- **DOCUMENT SEGMENT**:
We are subject to extensive government regulations.
 
Our business is affected by numerous Federal, state, and local laws and regulations, including energy, environmental, conservation, tax and other laws and regulations relating to the oil industry. These include, but are not limited to:
 
 
·
the prevention of waste;
 
·
the discharge of materials into the environment;
 
·
the conservation of oil;
 
·
pollution;
 
·
permits for drilling operations;
 
·
underground gas injection permits;
 
·
drilling bonds; and
 
·
reports concerning operations, the spacing of wells, and the unitization and pooling of properties.
 
Failure to comply with these laws and regulations may result in the assessment of administrative, civil and criminal penalties, the imposition of injunctive relief or both. Moreover, changes in any of these laws and regulations could have a material adverse effect on our business. In view of the many uncertainties with respect to current and future laws and regulations, including their applicability to us, we cannot predict the overall effect of such laws and regulations on our future operations.
 
Government regulation and environmental risks could increase our costs.
 
Many jurisdictions have at various times imposed limitations on the production of oil by restricting the rate of flow for oil wells below their actual capacity to produce. Our operations will be subject to stringent laws and regulations relating to environmental issues. These laws and regulations may require the acquisition of a permit before drilling commences, restrict the types, quantities, and concentration of materials that can be released into the environment in connection with drilling and production activities, limit or prohibit drilling activities in protected areas and impose substantial liabilities for pollution resulting from our operations. Changes in environmental laws and regulations occur frequently and changes could result in substantially increased costs. Because current regulations covering our operations are subject to change at any time, we may incur significant costs for compliance in the future.
 
The properties we have acquired are located in the Powder River Basin in the Rocky Mountains, making us vulnerable to risks associated with operating in one major geographic area.
 
Our activities are focused on the Powder River Basin in the Rocky Mountain Region of the United States, which means our properties are geographically concentrated in that area. As a result, we may in the future be disproportionately exposed to the impact of delays or interruptions of production from these wells caused by significant governmental regulation, transportation capacity constraints, curtailment of production, or interruption of transportation of oil produced from the wells in this basin.

 
10

 

Seasonal weather conditions adversely affect our ability to conduct drilling activities and tertiary recovery operations in some of the areas where we operate.
 
Oil and gas operations in the Rocky Mountains are adversely affected by seasonal weather conditions. In certain areas, drilling and other oil and gas activities can only be conducted during the spring and summer months. This limits our ability to operate in those areas and can intensify competition during those months for drilling rigs, oil field equipment, services, supplies, and qualified personnel, which may lead to periodic shortages. Resulting shortages or high costs could delay our operations and materially increase our operating and capital costs.

- **EXERCISE INSTRUCTIONS**:
Repeat the part of the risk disclosure from "The properties we" up to and including "where we operate.", word for word. The records that come next stand apart from the risk disclosure above and have no connection to it.

- **MATERIAL**:
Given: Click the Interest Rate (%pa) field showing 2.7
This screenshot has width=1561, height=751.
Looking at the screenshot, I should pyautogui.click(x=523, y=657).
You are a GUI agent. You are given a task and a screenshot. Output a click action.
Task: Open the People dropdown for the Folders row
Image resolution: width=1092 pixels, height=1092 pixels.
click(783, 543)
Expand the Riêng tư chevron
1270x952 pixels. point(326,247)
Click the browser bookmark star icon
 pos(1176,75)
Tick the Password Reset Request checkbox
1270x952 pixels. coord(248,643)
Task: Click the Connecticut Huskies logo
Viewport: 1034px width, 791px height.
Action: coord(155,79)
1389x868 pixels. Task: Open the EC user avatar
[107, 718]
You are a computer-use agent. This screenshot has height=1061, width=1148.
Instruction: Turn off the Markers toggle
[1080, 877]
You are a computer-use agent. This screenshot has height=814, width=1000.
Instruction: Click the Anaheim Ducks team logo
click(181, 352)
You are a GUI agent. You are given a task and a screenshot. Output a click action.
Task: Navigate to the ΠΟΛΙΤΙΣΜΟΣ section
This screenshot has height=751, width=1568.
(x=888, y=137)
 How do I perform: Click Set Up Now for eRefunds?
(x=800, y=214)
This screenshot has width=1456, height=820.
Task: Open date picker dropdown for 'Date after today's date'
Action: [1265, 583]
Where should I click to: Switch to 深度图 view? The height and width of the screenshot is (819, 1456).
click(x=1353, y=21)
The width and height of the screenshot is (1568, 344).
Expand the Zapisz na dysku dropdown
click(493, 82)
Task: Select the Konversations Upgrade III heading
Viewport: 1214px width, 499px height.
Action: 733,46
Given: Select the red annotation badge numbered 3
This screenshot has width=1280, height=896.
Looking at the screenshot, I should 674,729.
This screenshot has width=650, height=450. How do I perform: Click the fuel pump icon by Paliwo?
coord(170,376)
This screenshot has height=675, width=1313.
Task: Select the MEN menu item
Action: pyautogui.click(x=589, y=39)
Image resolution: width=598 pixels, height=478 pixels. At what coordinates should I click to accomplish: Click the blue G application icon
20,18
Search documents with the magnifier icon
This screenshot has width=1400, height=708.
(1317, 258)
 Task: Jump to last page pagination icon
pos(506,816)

- **RESULT OF THIS TASK**:
The properties we have acquired are located in the Powder River Basin in the Rocky Mountains, making us vulnerable to risks associated with operating in one major geographic area.
 
Our activities are focused on the Powder River Basin in the Rocky Mountain Region of the United States, which means our properties are geographically concentrated in that area. As a result, we may in the future be disproportionately exposed to the impact of delays or interruptions of production from these wells caused by significant governmental regulation, transportation capacity constraints, curtailment of production, or interruption of transportation of oil produced from the wells in this basin.

 
10

 

Seasonal weather conditions adversely affect our ability to conduct drilling activities and tertiary recovery operations in some of the areas where we operate.